Page and screen pointing data:
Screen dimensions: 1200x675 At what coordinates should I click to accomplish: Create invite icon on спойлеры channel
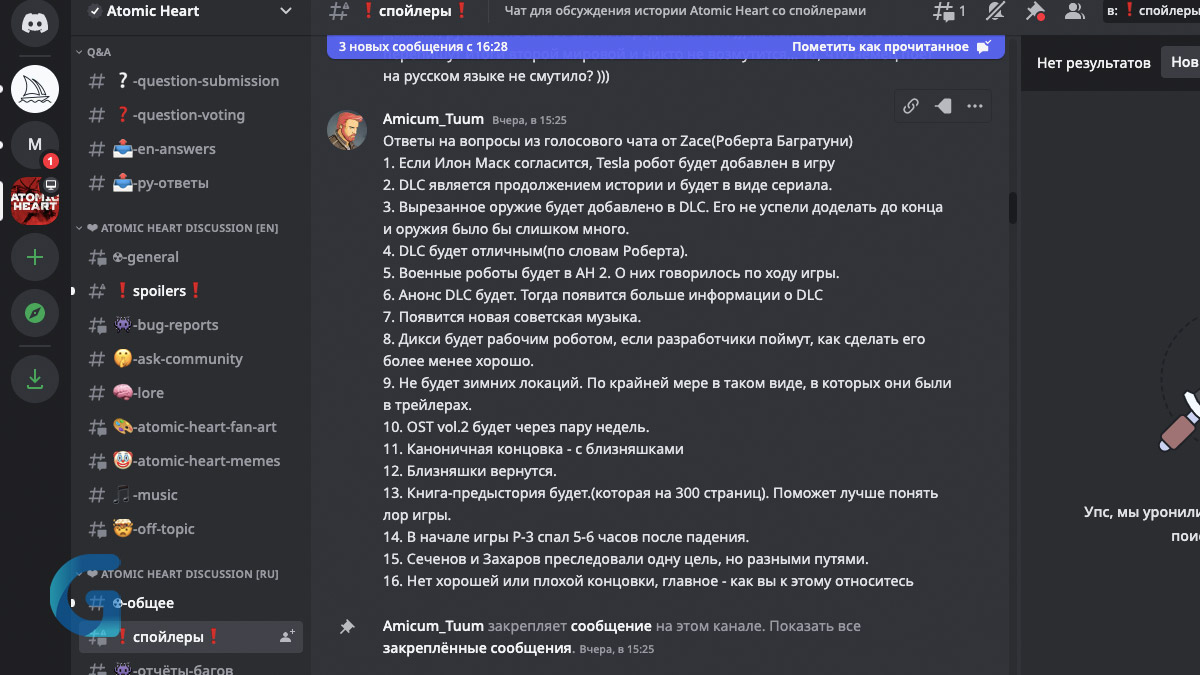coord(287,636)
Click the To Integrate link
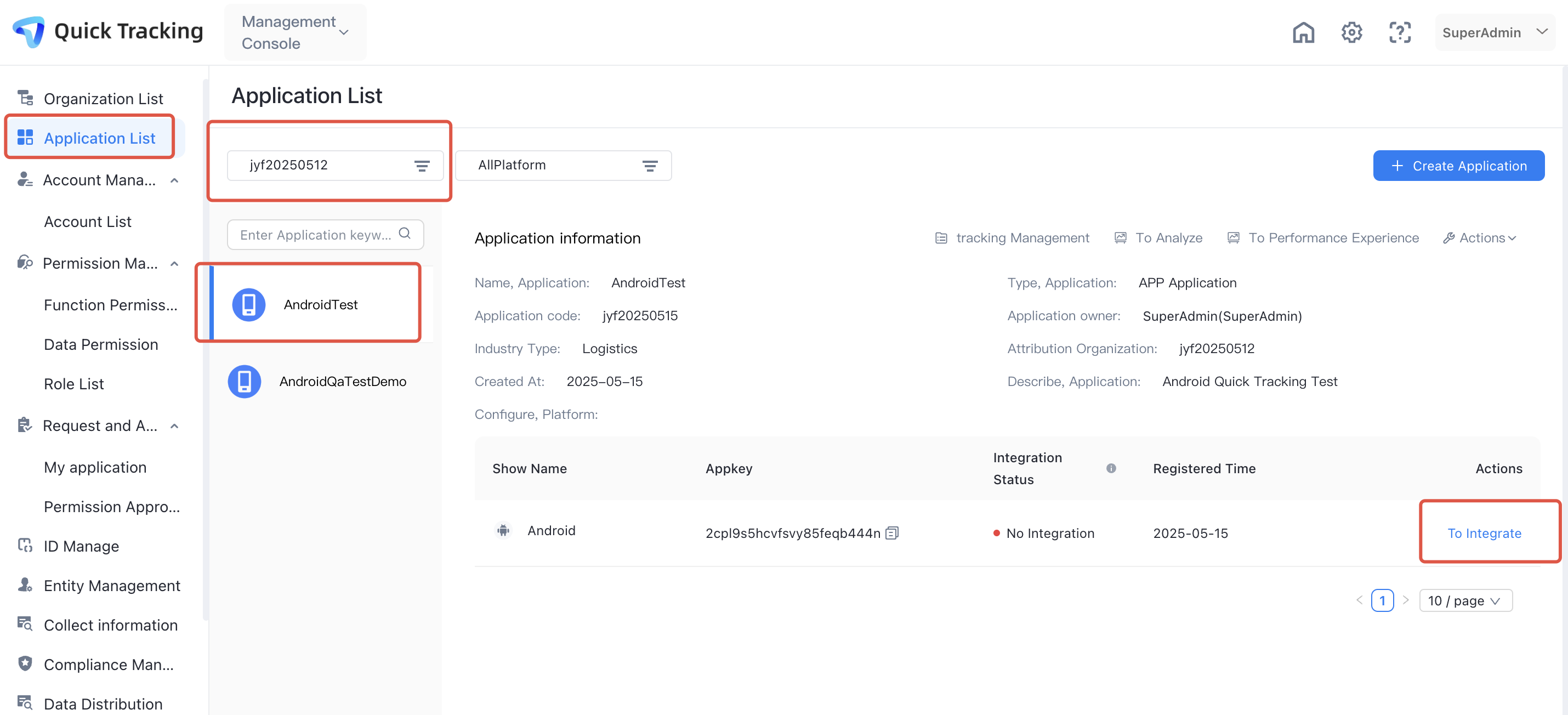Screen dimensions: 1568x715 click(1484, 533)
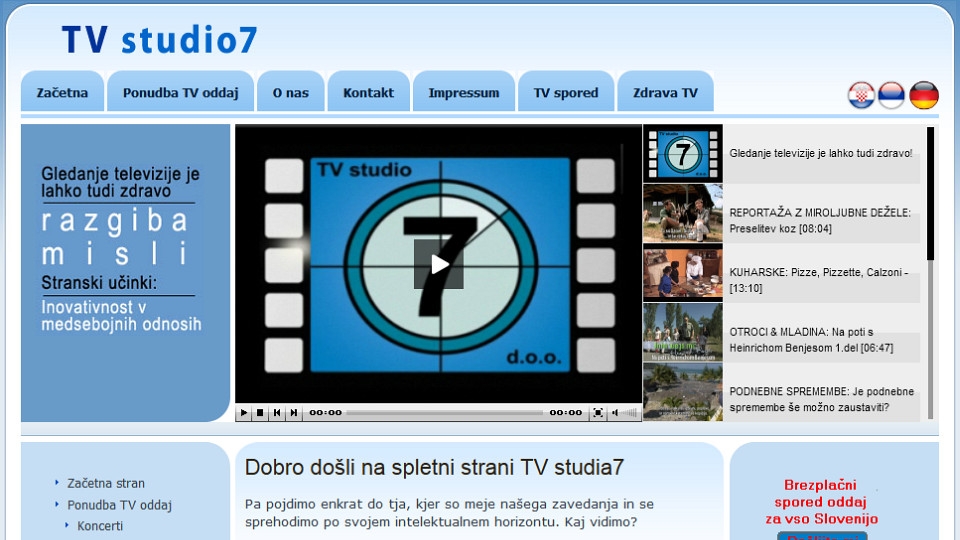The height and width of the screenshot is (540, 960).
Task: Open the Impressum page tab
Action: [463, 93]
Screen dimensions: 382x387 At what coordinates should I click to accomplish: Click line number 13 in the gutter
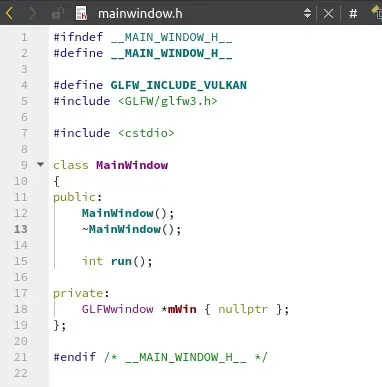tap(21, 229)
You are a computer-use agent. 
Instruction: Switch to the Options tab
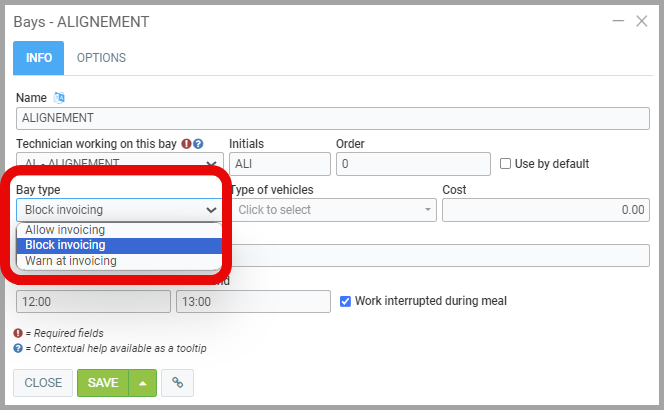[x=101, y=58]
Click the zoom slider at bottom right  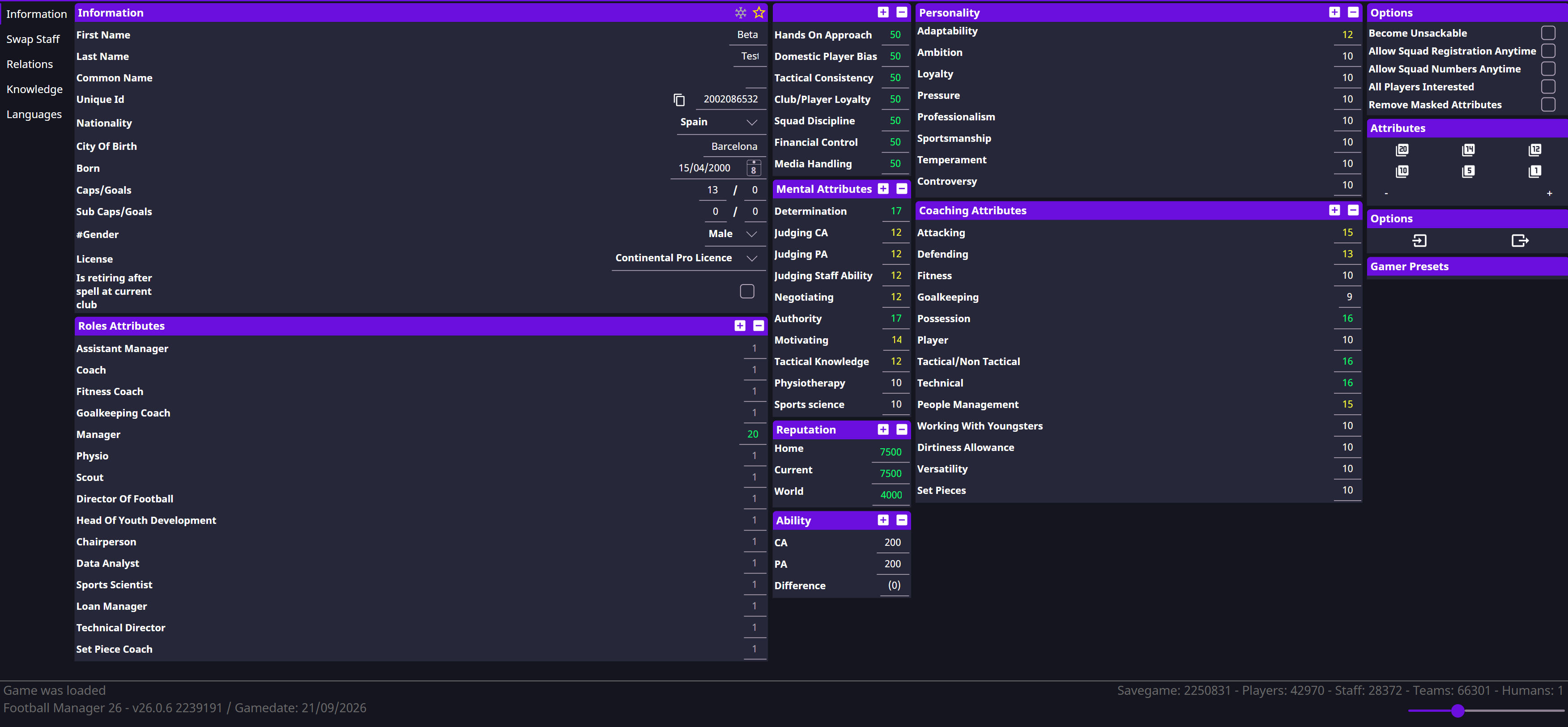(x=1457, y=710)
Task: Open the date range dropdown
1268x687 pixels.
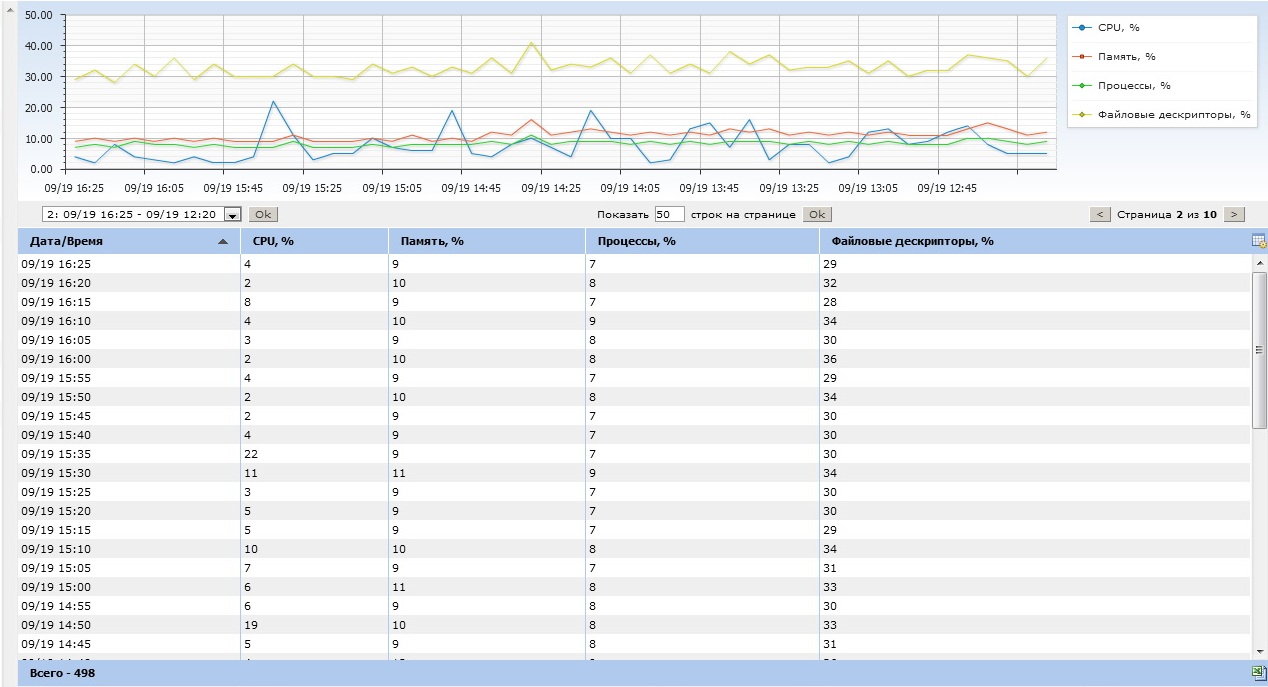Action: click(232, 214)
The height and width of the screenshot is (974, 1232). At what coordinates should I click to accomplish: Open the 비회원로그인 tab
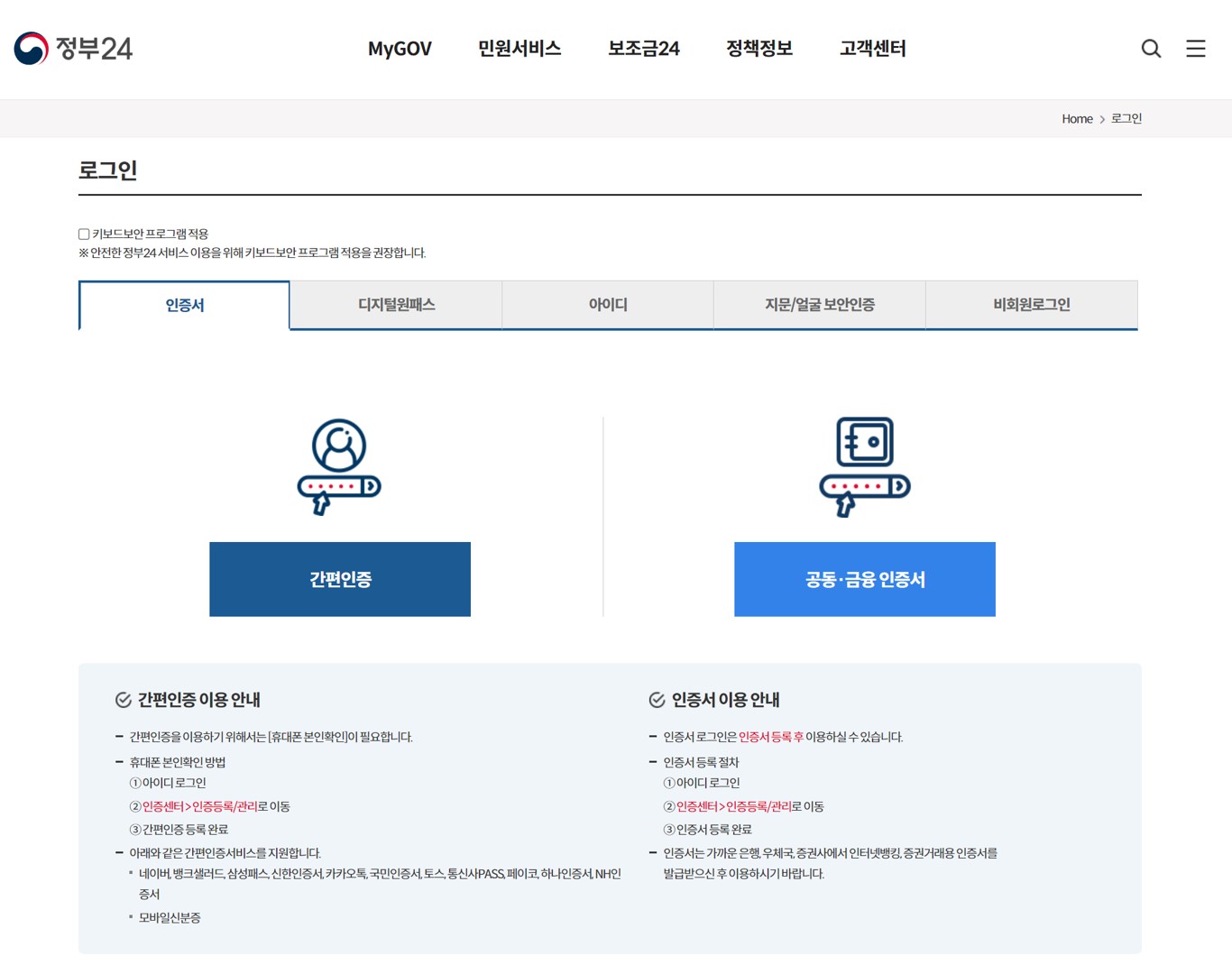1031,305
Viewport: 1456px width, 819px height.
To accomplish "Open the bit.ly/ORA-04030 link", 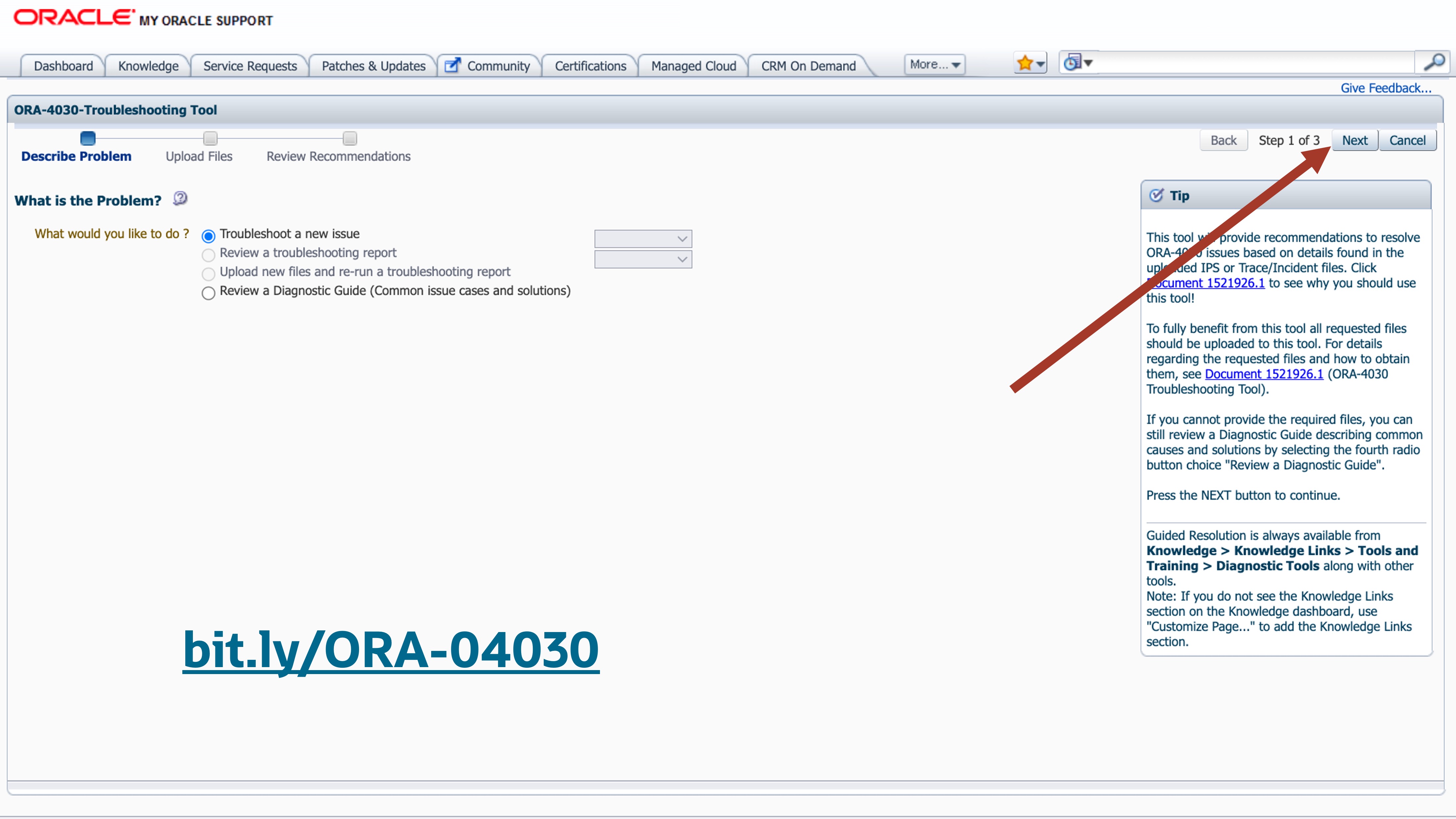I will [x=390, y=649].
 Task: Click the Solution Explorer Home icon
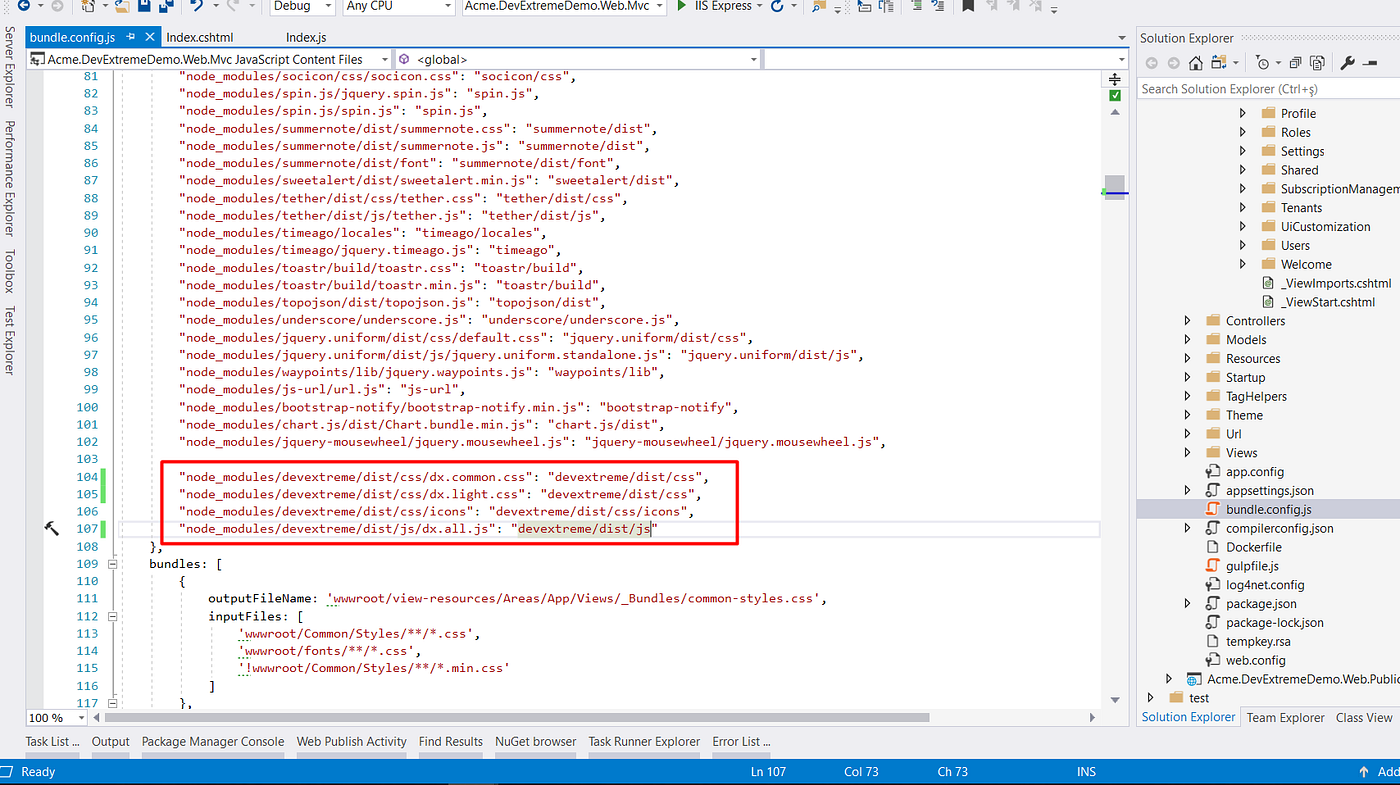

Problem description:
Pick out and copy every line of the listing that contains the string "Task", treating uppercase and lowercase as different.

In response:
Task: Open the Impressum page tab
Task: Open the date range dropdown
 Task: Click the Solution Explorer Home icon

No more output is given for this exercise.